Tutte le fantastiche entità desunte esistere attraverso le aree di cielo luminose celesti, sembrano esistere come da  osservazione e analisi del costante spostamento dei gas del cielo della Terra. E non si deve mai scordare che tutte le osservazioni, le analisi, e le conclusioni risultanti sono applicate solo all’energia dei gas del cielo delle aree celesti e terrestri. Non c’è applicazione alcuna alla terra sotto tali aree di cielo.

L’agenzia cosmica che contribuisce ai molti ingannevoli movimenti della minore e della maggior parte delle aree luminose del cielo, è responsabile per gli spostamenti, fluttuazioni e ondulazioni della luce. E perciò governa indirettamente le risultanti formazioni grottesche così ingannevoli per l’osservatore. Quell’agenzia cosmica e forza creativa, al di là dell’abbraccio astronomico, è l’attività del raggio cosmico. Esso bombarda costantemente ogni area di cielo esterno dell’intero Universo. I raggi non hanno un modello direzionale.

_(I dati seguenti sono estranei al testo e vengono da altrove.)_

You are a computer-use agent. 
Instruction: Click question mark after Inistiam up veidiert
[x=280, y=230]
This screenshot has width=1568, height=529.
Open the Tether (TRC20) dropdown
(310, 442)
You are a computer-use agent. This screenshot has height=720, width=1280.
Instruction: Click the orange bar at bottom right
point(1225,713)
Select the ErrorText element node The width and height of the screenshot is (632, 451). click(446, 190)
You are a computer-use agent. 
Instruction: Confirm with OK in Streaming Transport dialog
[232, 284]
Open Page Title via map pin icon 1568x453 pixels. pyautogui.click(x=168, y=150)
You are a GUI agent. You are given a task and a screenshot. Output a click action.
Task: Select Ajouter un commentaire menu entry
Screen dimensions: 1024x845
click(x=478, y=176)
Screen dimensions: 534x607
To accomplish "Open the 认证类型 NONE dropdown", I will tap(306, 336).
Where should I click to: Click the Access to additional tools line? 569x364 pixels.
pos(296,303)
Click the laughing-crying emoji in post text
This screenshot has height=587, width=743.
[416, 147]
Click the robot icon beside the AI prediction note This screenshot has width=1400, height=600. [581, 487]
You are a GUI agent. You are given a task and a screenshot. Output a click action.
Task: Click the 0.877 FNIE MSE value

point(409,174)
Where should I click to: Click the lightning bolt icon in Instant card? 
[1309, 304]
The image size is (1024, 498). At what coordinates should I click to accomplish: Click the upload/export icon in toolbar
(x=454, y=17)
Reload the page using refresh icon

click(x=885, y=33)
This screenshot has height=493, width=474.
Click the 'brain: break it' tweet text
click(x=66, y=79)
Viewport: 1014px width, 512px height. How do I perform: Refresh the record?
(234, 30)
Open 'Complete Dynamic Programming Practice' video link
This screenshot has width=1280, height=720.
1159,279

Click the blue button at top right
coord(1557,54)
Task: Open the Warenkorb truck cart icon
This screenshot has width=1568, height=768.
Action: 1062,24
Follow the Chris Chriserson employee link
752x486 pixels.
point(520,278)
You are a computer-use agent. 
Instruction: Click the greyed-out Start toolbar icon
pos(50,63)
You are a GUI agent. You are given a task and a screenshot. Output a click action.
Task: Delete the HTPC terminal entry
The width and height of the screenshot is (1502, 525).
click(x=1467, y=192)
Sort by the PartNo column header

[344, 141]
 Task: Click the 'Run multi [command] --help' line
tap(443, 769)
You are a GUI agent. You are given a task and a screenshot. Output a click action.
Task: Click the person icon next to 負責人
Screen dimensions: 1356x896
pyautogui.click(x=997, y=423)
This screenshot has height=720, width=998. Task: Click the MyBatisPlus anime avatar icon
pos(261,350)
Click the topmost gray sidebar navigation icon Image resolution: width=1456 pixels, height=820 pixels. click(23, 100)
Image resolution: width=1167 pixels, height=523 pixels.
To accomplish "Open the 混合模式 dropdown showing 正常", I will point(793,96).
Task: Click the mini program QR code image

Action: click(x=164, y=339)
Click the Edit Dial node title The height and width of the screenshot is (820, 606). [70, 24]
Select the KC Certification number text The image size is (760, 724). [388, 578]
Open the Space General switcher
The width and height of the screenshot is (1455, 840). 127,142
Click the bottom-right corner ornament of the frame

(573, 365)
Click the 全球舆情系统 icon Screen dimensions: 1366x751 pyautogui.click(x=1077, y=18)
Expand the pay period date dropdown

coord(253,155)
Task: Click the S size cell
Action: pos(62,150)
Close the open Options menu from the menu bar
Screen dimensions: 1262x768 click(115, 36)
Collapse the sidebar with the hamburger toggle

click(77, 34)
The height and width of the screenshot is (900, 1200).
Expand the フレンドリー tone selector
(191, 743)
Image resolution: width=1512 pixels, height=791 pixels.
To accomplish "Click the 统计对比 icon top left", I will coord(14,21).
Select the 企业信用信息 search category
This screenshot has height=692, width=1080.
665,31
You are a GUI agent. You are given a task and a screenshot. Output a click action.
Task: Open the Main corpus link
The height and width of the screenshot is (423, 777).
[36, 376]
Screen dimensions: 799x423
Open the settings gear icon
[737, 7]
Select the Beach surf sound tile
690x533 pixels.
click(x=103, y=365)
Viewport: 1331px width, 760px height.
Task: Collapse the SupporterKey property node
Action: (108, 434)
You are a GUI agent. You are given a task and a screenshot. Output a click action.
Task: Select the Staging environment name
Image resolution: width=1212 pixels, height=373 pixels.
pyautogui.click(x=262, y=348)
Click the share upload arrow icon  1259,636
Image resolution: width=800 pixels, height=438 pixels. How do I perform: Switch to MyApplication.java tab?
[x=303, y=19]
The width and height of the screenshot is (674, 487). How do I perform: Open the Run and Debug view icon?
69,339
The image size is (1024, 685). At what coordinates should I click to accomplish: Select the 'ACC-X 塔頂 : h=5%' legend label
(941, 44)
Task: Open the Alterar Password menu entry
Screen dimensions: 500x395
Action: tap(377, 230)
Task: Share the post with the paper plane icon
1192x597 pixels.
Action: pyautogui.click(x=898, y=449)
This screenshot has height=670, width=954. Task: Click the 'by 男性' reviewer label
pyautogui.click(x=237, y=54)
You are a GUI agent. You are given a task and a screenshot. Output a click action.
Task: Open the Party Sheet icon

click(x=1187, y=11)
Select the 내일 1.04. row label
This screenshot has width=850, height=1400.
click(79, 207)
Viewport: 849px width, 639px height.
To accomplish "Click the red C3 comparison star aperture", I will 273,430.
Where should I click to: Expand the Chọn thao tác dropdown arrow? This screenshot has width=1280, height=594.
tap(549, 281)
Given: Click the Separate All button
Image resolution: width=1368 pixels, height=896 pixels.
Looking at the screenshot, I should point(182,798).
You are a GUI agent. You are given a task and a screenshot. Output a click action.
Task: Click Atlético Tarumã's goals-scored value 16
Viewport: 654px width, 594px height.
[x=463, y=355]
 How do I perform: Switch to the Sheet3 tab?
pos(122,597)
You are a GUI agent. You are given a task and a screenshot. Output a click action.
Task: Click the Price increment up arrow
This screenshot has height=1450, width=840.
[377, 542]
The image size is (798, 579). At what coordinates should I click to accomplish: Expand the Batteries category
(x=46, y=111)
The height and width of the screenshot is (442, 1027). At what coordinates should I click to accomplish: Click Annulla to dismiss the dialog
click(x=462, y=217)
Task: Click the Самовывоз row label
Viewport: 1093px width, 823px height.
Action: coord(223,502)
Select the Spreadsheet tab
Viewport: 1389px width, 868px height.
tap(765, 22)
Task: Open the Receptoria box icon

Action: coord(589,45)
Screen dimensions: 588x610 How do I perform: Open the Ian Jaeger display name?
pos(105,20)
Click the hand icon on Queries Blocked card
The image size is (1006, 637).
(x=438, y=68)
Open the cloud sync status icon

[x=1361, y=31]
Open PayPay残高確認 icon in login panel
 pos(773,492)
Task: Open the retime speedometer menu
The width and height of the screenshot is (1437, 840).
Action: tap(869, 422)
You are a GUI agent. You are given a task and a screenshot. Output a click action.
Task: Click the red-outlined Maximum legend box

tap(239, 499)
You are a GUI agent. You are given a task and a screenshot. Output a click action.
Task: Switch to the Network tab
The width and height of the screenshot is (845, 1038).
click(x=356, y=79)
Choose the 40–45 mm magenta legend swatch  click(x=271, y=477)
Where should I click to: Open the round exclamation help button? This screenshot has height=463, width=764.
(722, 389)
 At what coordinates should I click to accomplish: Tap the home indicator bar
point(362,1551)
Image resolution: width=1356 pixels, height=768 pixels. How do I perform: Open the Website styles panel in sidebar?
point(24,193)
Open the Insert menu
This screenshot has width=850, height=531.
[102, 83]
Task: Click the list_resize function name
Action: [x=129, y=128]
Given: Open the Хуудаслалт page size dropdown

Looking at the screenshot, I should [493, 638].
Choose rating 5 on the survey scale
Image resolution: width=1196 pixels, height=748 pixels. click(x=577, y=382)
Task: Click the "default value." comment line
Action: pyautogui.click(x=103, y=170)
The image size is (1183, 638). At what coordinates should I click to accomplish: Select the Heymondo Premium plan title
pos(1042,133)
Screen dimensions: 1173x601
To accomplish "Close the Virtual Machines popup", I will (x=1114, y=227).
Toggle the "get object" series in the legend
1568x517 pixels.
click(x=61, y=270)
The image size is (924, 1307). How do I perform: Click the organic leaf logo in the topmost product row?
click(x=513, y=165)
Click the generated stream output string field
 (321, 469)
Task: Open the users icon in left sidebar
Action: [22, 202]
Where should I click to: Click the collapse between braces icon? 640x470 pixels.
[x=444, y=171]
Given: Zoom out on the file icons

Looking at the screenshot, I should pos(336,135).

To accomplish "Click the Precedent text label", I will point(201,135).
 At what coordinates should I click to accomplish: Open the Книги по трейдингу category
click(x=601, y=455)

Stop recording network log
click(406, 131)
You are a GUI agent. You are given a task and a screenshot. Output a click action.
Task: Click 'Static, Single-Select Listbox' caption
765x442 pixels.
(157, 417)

Non sono limitati a nessun corso o canale nel loro movimento incessante attraverso il regno infinito dell’oscurità, del quale è parte la nostra immediata stratosfera.

Seminati dal Piantatore Maestro, sono cosparsi dagli impenetrabili crateri del Sole apparentemente alla rinfusa. E in tale apparente non conformità a un modello, definiscono il modello più profondo e creativo. Muovendosi immuni dalle leggi fatte dall’uomo applicate all’Universo, essi sono affiliati alle ricettive aree di cielo esterno dovunque nel percorso celeste e terrestre. Essi alimentano un’area di cielo e ne sovralimentano un’altra con la loro forza magnetica. Come la loro forza è concentrata in una particolare area di cielo del celeste o del terrestre, si sviluppa in quell’area un’accentuazione senza precedenti del consueto movimento  che stordisce gli osservatori lontani. In altre aree di cielo e allo stesso tempo, la dispensa di quella energia solare creativa rimane stabile in un equilibrio perfetto dell’intero cielo dell’Universo. Ma la concentrazione della forza su di un’area di cielo esercita un’influenza misurabile alle aree del cielo vicine.

Quindi viene prodotta per l’ammaliante mente del mortale una serie unica di movimenti nelle regioni del cielo luminoso sotto osservazione. Ma se tali movimenti sono reali o immaginati, sono sempre movimenti del cielo. Non sono mai movimenti realistici della terra, che, anche se non vista, è sempre presente sotto la luce del cielo.

La ragione detta che non si deve erigere un tetto senza che ci sia una casa sotto. Il tetto è il mezzo che protegge tutti i muri o la struttura concreta sottostante. Il tetto è simbolo della struttura. E le ingrandite ma ingannevoli luci dell’osservazione astronomica e la registrazione, sono aree del tetto creativo che non può essere visto come un muro collettivo e continuo per le ragioni qui spiegate. Il nostro cielo terrestre copre la nostra stanza della Casa Universale allo stesso modo in cui ogni cosiddetta “stella” e “pianeta” copre le stanze celesti senza fine della stessa casa. Il nostro cielo, in comune con tutti i cieli celesti, non può essere osservato come una unità connessa. Allo stesso modo presenta ai lontani osservatori, l’identico modello della variazione della luminosità e movimento che osserviamo del cielo celeste. L’astronomo esprime quell’immaginaria variazione di luce del cielo della stanza celeste, come “magnitudine della stella”. E quel termine è sinonimo con “intensità della luce del cielo”.

Quell’attività causativa, della quale è stato imparato così poco, esegue altre meraviglie implicate dal memorabile annuncio del compianto Dr. Robert Andrews  Millikan: “La Forza Creativa della Vita è al lavoro attraverso l’intero Universo”. Ma le meraviglie di quella Forza al lavoro non sono state determinate dalle cifre astratte e dai simboli delle cifre.